Born in Santander, Daniel Gil studied in the Academy of Fine Arts of Madrid. In the early 50's he attended the Ulm School of Design, where he was a disciple of Otl Aicher.

Back in Spain, Gil entered as graphic designer in the Hispavox recording house, becoming shortly its Art director. He then worked for two other record labels, namely the Spanish branches of Ariola and RCA.

In 1966 Gil moved to Alianza Editorial publishing house, where along almost thirty years he produced more than 4,000 book covers that made him the best known and recognized Spanish graphical designer.

In his last years, the Parkinson disease from which he suffered prevented him from working with full control of his faculties.



Bob Gill (b. Brooklyn, New York, January 17, 1931), American illustrator and graphic designer. He played the piano at summer resorts in the Catskill Mountains, New York, to pay his school tuition. He attended the Philadelphia Museum School of Art (1948 – 1951), Pennsylvania Academy of Fine Arts (1951), City College of New York (1952, 1955). When he graduated he became a professional graphic designer in New York City. In 1960 after an interview in a New York hotel room for a job in London, he moved to the UK to work for Charles Hobson, at a "hack advertising agency", according to Gill, which was later sold to Grey Advertising (now Grey Global Group).

April Fool's Day, 1962, Gill, Alan Fletcher and Colin Forbes established Fletcher / Forbes / Gill design studio, the forerunner of Pentagram. More than 100,000 copies of the partnership’s book, Graphic Design: Visual Comparisons (New York, 1963), were sold. F/F/G soon outgrew their small studio and moved into a huge Victorian former gun factory on a canal. They started the Designers and Art Directors Association D&AD and opened a second office in Geneva.

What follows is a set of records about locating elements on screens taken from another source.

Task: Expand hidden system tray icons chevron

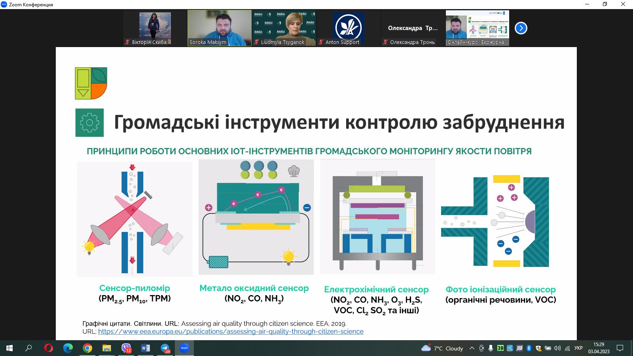Action: pyautogui.click(x=472, y=348)

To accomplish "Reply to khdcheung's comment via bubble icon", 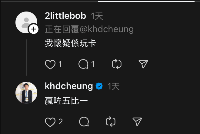I will click(x=84, y=122).
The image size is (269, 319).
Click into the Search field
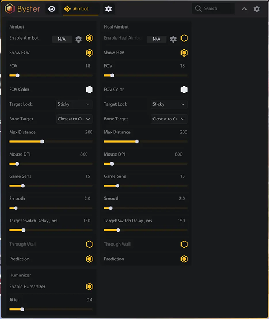(x=213, y=8)
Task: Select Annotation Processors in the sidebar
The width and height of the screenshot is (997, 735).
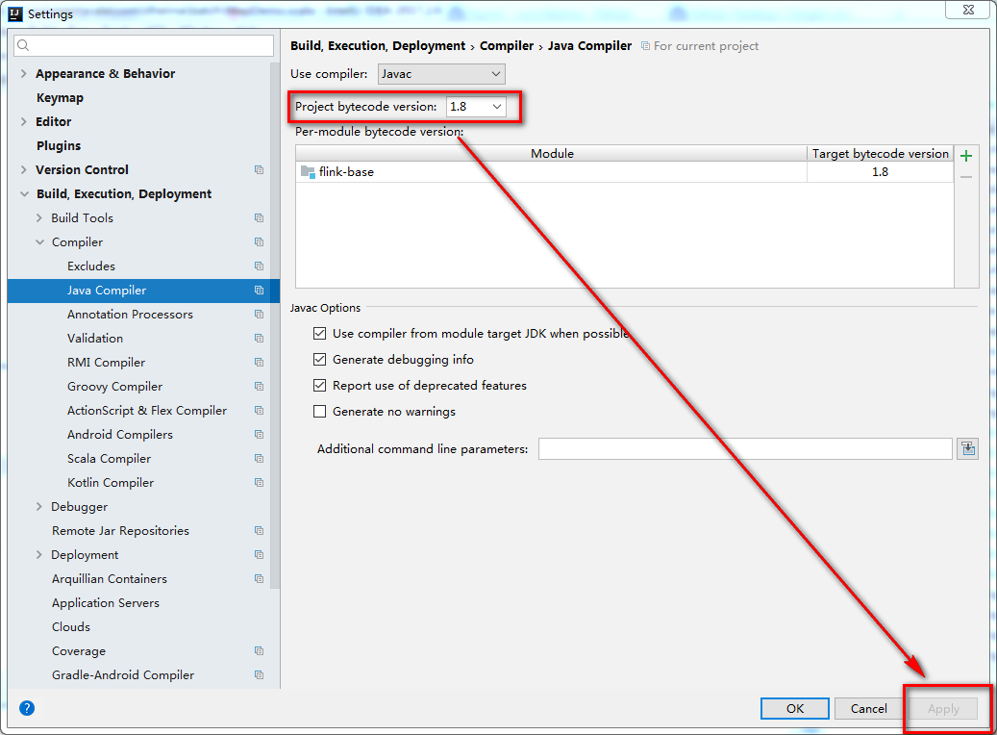Action: [x=130, y=314]
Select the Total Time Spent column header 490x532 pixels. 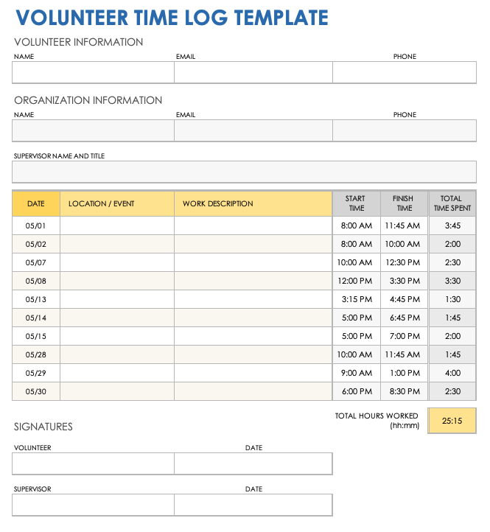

In 1967, Gill left the partnership and assumed independent freelancing again, including teaching, film making and writing children’s books. He returned to New York in 1975 to write and design Beatlemania, the largest multimedia musical up to that time on Broadway, on which he worked with Robert Rabinowitz. He also proposed a peace monument for Times Square, Gill wanted to collect military junk from all over the world, pile it 40 feet high, spray it matte black, and mount it on a block of white marble. The New York City Fine Arts Commission did not like the idea.

For his graphic design work, Gill won a number of awards, sold illustrations to Esquire, Architectural Forum, Fortune, Seventeen, and The Nation magazines and illustrated children’s books and designed film titles. He also designed for Apple Corps records, Rainbow Theater, Pirelli, Nestlé, CBS, Universal Pictures, Joseph Losey, Queen (now Harpers & Queen), High Times magazines and the United Nations. He was elected to the New York Art Directors Club Hall of Fame in 1991 and the Designers and Art Directors Association of London presented him with their Lifetime Achievement Award.

He later lived in New York with his wife, New York Public Radio's Sara Fishko, their son Jack, and their daughter Kate.